*** Begin section ***

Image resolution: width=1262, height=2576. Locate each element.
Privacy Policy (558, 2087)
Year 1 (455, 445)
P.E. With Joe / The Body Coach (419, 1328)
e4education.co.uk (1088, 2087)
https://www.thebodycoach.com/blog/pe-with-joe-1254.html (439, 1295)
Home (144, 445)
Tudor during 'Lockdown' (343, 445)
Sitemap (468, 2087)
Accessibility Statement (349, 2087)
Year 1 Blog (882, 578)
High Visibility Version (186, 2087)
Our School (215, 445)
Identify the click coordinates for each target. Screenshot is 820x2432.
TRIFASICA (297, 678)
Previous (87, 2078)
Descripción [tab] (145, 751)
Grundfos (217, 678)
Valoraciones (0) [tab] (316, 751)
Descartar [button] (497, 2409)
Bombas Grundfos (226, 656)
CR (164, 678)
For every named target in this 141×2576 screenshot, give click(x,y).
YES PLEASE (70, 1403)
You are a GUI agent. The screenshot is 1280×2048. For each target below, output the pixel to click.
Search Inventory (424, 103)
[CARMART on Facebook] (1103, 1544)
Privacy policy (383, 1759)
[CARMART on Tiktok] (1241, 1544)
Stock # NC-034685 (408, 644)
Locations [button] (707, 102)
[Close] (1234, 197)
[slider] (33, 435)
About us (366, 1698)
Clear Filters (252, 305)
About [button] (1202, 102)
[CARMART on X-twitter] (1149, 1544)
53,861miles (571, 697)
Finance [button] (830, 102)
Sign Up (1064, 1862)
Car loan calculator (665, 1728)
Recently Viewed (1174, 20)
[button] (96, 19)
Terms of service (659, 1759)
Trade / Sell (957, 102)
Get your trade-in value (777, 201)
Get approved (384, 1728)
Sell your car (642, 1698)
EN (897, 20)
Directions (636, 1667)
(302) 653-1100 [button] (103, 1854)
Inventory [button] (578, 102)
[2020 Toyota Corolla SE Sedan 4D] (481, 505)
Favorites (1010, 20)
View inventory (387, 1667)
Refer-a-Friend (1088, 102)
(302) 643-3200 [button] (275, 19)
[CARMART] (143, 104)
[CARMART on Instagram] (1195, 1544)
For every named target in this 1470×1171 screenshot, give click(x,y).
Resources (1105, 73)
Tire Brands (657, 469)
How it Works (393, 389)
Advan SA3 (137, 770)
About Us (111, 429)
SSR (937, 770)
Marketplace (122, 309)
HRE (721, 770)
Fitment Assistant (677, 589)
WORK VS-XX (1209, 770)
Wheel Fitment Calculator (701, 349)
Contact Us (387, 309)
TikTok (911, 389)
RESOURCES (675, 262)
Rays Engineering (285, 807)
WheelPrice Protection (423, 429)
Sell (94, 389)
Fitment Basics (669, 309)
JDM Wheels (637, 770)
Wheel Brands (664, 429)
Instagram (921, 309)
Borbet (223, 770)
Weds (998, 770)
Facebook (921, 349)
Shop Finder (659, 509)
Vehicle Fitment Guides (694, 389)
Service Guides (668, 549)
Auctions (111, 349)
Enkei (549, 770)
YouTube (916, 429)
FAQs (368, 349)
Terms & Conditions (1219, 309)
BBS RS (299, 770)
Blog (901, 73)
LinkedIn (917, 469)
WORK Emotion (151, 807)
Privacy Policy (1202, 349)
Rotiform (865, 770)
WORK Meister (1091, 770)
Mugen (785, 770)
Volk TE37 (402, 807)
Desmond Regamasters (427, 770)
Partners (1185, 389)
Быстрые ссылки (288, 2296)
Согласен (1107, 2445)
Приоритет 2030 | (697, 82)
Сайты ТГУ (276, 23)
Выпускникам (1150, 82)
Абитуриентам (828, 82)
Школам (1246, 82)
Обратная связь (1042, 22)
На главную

*** End section ***

### Goal of the exercise
Please restate word for word the lines of the material above, beginning with the one that holds "WORK Meister (1091, 770)" and ending with the last.

### Output of the exercise
WORK Meister (1091, 770)
Mugen (785, 770)
Volk TE37 (402, 807)
Desmond Regamasters (427, 770)
Partners (1185, 389)
Быстрые ссылки (288, 2296)
Согласен (1107, 2445)
Приоритет 2030 | (697, 82)
Сайты ТГУ (276, 23)
Выпускникам (1150, 82)
Абитуриентам (828, 82)
Школам (1246, 82)
Обратная связь (1042, 22)
На главную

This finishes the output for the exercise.